HUNTSVILLE, AL (WAFF) - A 62-year-old man running cross-country for Alzheimer's awareness is about to reach the Tennessee border this weekend.
Jack Fussell spent about a week in the Tennessee Valley and is now heading to Memphis to continue his jogging tour, "Across the Land 2013."
Fussell began his journey on foot from Savannah, Ga. in January. In Alabama, he made stops in Scottsboro, Huntsville, Decatur and Muscle Shoals.
"I'm not really concerned about my health in any way, shape or form. The most important thing, seriously, is the trip that I'm making." Fussell said.
Fussell's goal is to raise $250,000 for the Alzheimer's Association.
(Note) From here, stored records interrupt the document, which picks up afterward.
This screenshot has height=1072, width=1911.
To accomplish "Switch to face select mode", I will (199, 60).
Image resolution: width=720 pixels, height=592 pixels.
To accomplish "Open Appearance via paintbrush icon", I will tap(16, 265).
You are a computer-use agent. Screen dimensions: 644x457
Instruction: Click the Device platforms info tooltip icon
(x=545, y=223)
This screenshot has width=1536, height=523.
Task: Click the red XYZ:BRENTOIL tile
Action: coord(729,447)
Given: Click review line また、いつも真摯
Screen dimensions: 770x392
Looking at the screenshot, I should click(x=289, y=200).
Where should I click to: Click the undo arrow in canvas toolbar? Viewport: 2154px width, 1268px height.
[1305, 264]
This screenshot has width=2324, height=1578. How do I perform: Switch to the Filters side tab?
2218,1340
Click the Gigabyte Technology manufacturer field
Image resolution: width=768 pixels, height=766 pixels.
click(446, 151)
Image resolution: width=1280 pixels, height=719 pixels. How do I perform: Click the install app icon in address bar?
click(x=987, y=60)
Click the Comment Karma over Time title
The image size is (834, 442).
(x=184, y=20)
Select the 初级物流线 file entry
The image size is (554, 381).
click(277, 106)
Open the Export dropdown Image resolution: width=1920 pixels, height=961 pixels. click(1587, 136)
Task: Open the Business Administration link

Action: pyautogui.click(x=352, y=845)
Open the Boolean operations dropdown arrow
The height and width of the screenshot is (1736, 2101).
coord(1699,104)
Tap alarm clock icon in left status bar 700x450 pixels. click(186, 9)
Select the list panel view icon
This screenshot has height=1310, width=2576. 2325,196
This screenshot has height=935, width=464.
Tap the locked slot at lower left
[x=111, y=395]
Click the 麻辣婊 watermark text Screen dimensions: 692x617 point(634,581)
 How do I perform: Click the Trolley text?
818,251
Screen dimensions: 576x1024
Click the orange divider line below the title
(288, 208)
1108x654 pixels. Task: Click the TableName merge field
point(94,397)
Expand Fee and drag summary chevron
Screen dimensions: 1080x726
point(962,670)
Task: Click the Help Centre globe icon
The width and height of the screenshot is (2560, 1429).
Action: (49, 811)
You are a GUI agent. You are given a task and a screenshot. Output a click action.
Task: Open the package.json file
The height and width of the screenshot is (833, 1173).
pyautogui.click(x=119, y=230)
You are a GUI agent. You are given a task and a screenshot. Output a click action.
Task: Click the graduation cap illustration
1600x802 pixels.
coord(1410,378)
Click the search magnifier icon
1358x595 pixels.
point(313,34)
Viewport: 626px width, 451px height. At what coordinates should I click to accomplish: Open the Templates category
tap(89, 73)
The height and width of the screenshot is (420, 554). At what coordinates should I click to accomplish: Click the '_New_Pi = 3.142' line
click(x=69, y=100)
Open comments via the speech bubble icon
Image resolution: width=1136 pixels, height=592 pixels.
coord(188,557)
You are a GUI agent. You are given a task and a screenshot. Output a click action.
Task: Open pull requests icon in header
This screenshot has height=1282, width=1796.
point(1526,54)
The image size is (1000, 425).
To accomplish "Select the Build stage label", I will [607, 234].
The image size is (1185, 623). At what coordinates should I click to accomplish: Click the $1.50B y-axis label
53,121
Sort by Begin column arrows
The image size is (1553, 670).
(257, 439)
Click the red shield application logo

He spent Wednesday meeting caregivers at the non-profit's mid-south chapter in Huntsville.
"We can help with support groups, education, referrals, pretty much anything they need," program director Brandi Medina said.
Fussell will make stops in Arkansas, Oklahoma, Texas, Colorado and Nevada before reaching his last stop in Monterey, California.
A Florida native and now Georgia resident, Fussell started jogging regularly to improve his health. Twelve years ago, he weighed 272 pounds. Within 11 months, he lost about 100 pounds.
This year's run however, has another purpose. Fussell visits as many assisted living and nursing homes as he can during the course of his run.
"When I started, I thought it might take me six or seven months, but I think it could take me 10 months because it's not a speed thing anymore. It's an awareness thing," he said.
Those who have heard about Fussell's endeavor have already donated $15,000 and counting.
"People pull over and say, 'do you need anything.' And just to know all the wonderful, awesome people there are," Fussell said.
Fussell runs, jogs and walks roughly 20 miles per day while pushing a 70-pound stroller named "Wilson" – a reference to Tom Hanks' companion in the movie "Cast Away."
The stroller carries a sleeping bag, dehydrated food, water, and a solar panel to keep his phone charged.
But he doesn't always need these things, thanks to the generosity of each town that passes.
"When I started, I thought I would probably be spending 90 to 95 percent of my time in my tent," Fussell said. "I've spent one night in it."